Founded by St. Gaspar del Bufalo in Giano, Italy, on Aug. 15, 1815, the order has approximately 500 priests and brothers serving as pastors, preachers, teachers and chaplains in 20 countries.
About 200 priests, brothers and candidates are based in the Cincinnati Province; their motherhouse is the St. Charles Center in Carthagena, Ohio.
The Precious Blood Fathers came to the United States in 1844 at an Ohio bishop’s invitation. Priests were needed to minister to German-speaking immigrants; they established missions and parishes in western Ohio and beyond.
In 1916, discord between the bishop and priests resulted in the order’s arrival in the Diocese of Superior, explained Precious Blood Fr. Leon Flaherty, a Superior native who joined the order in 1955 and was ordained in 1961.
Bishop Joseph Koudelka and Fr. Peter Rice, pastor of the pro-cathedral, were in conflict over World War I at the time. Fr. Rice accused the bishop of unpatriotic behavior and pro-German sentiment; the claim was investigated by the FBI in 1918 and dismissed as ethnic tension.
Fr. Rice was moved from his parish, and Precious Blood Fathers took over the pro-cathedral in 1916.
In 1920, according to diocesan records, Bishop Koudelka agreed to entrust the order with parishes and missions in Sawyer, Bayfield and Ashland counties in perpetuity, and the Precious Blood Fathers returned the pro-cathedral to diocesan priests.
Every parish on Hwy. 13, from Marengo to Medford, had a Precious Blood priest at one time between 1921 and 1999. “Bloody 13” was the road’s nickname, Fr. Flaherty said.
By 1999, the order’s numbers were dwindling, and they ended their ministry in the diocese. Ninety-nine years after the order’s arrival in the Diocese of Superior, only Fr. Flaherty remains.
After years of working in Ohio and Rome, Fr. Flaherty returned to his hometown for a sabbatical in 2000, and Bishop Raphael Fliss invited him to stay. He was associate pastor in his home parish, St. Anthony, Superior, before serving parishes in Woodruff, Lake Tomahawk and Minoqua.

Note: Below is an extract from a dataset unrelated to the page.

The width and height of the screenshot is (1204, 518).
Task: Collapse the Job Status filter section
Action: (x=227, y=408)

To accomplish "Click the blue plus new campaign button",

He spent several years as the associate pastor at the Cathedral of Christ the King, Superior, then moved to Indiana to be a senior associate at St. John the Baptist Catholic Church, Whiting.
Although he “supposedly” retired in 2012, it’s an “active retirement,” Fr. Flaherty confessed.

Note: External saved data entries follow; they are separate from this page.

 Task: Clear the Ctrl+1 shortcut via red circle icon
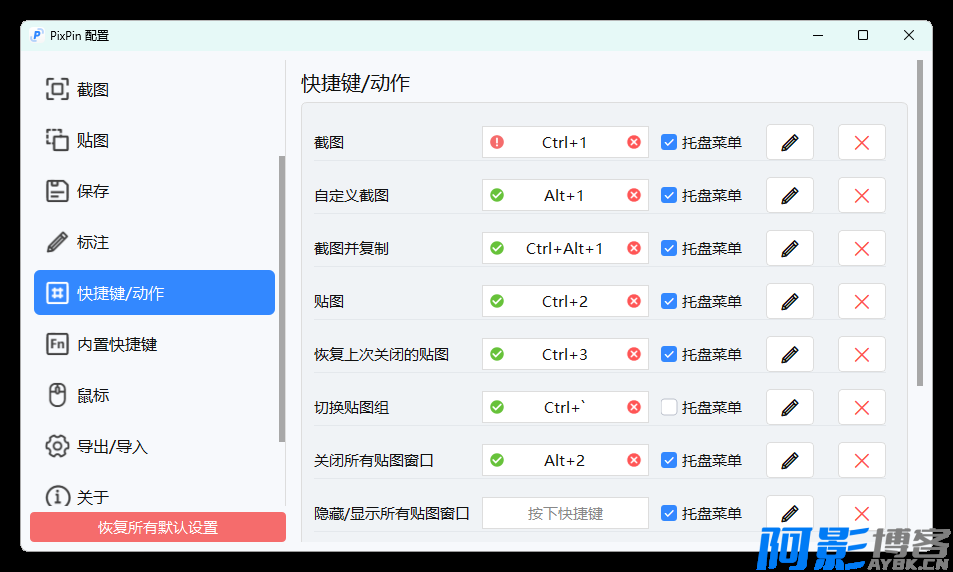(x=634, y=143)
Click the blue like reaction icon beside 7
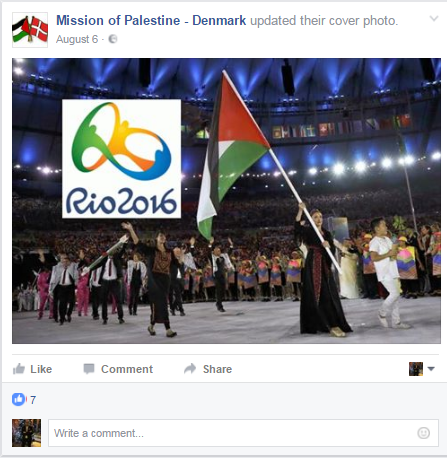447x458 pixels. click(x=19, y=399)
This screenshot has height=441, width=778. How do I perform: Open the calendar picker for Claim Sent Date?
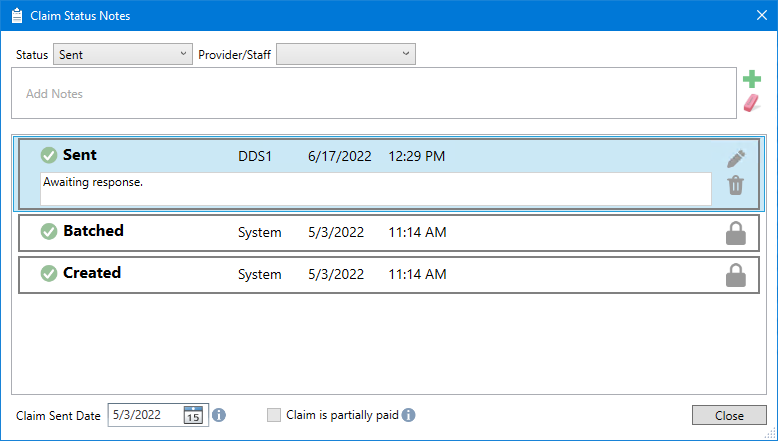pos(193,415)
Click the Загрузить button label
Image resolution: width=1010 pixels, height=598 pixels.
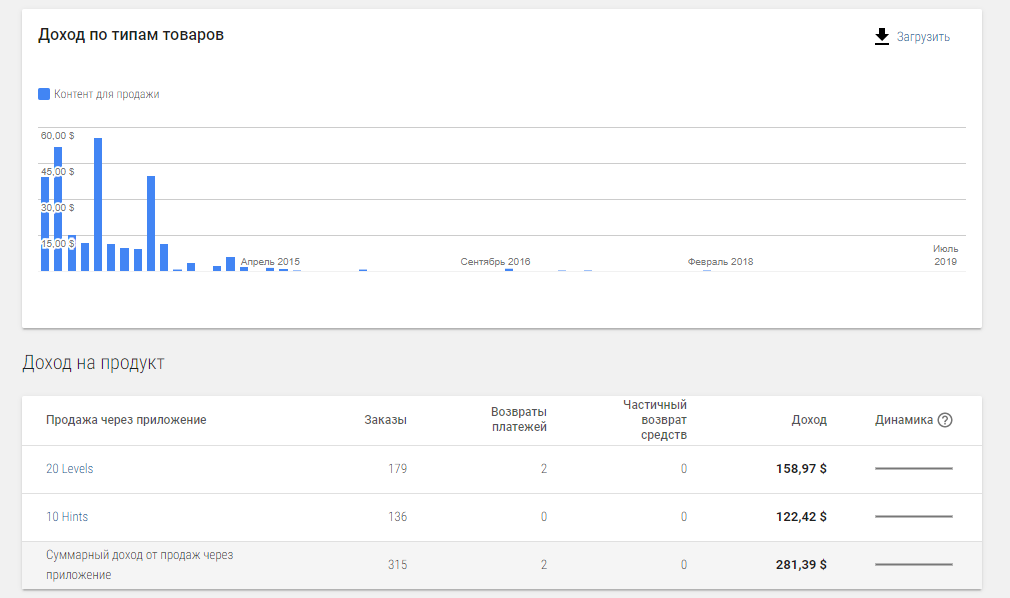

He continues to help Fr. Andrew Ricci, rector of the cathedral, serve as chaplain for the Twin Ports Ministry to Seafarers, and help out at St. Scholastica, Duluth, among other projects.
If Fr. Flaherty’s service is one of the order’s lasting legacies in the diocese, their efforts do not go unappreciated. He was named the 2015 recipient of the cathedral’s Lumen Christi award, given to those who “show a willingness to share the light of Christ with others by their lived example.”
An award dinner was hosted in his honor May 22 at UW-Superior.
As the order prepares to commemorate its second century of service, its missionaries continue to bring the Word of God to the margins of society.
Most religious communities last less than 200 years, Fr. Flaherty observed. Getting there “is quite an achievement,” he said.